- **ACTIVITY**
With pictures left out, output exactly the lines of the listing below from the line that has "Where should I" to the line that has "Task: Reload the page in Chrome", both lines kept.

THE RECORDS below:

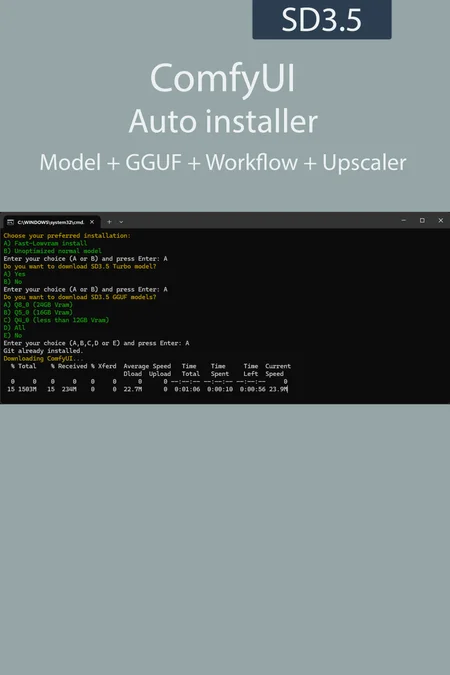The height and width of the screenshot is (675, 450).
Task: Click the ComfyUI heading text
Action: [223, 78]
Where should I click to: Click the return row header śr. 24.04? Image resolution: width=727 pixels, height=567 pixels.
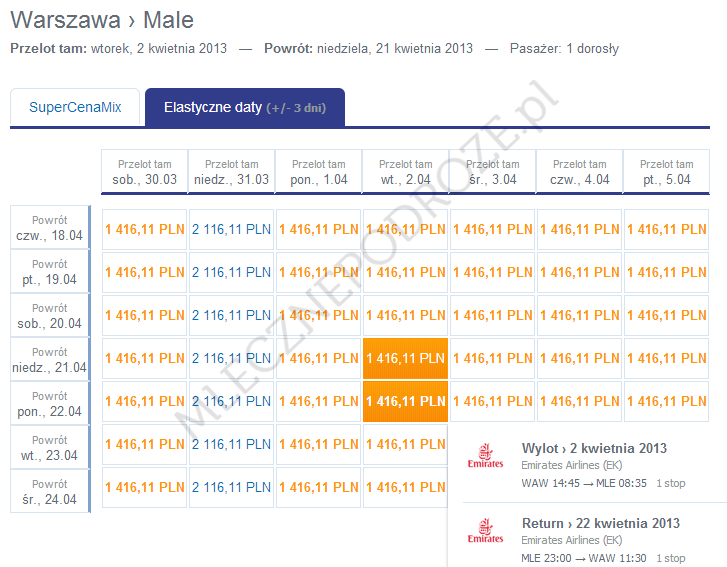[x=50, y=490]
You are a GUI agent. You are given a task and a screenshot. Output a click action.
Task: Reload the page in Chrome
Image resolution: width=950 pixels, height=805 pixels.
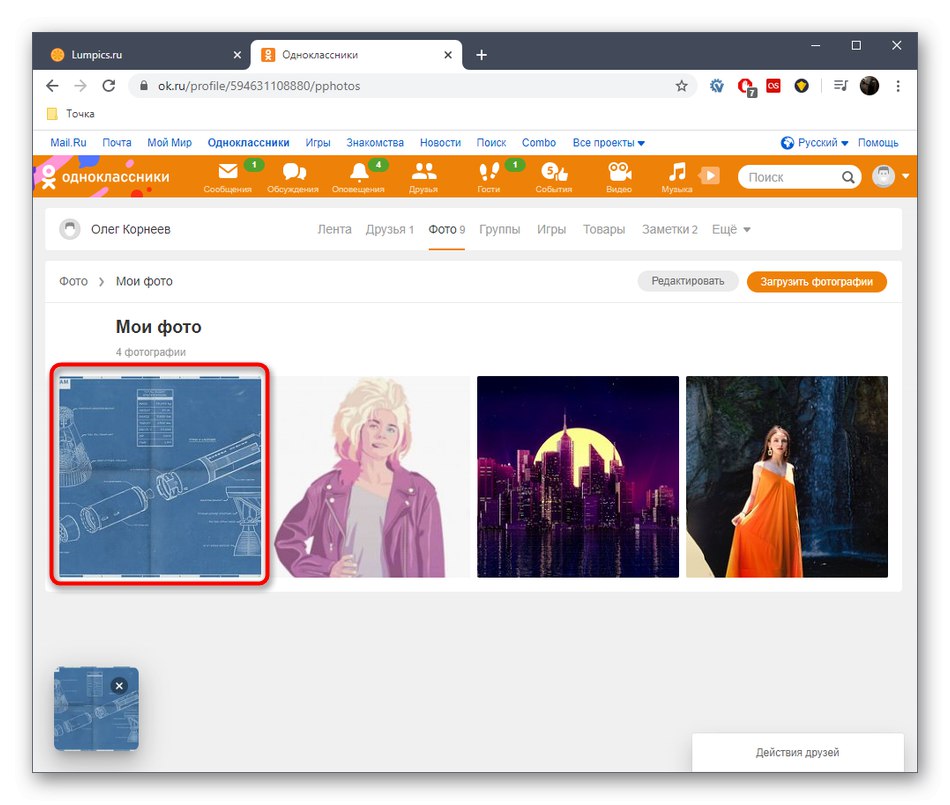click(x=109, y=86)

End of THE RECORDS.

- **RESPONSE AREA**
Where should I click to: Click the return row header śr. 24.04? Image resolution: width=727 pixels, height=567 pixels.
[x=50, y=490]
You are a GUI agent. You are given a task and a screenshot. Output a click action.
Task: Reload the page in Chrome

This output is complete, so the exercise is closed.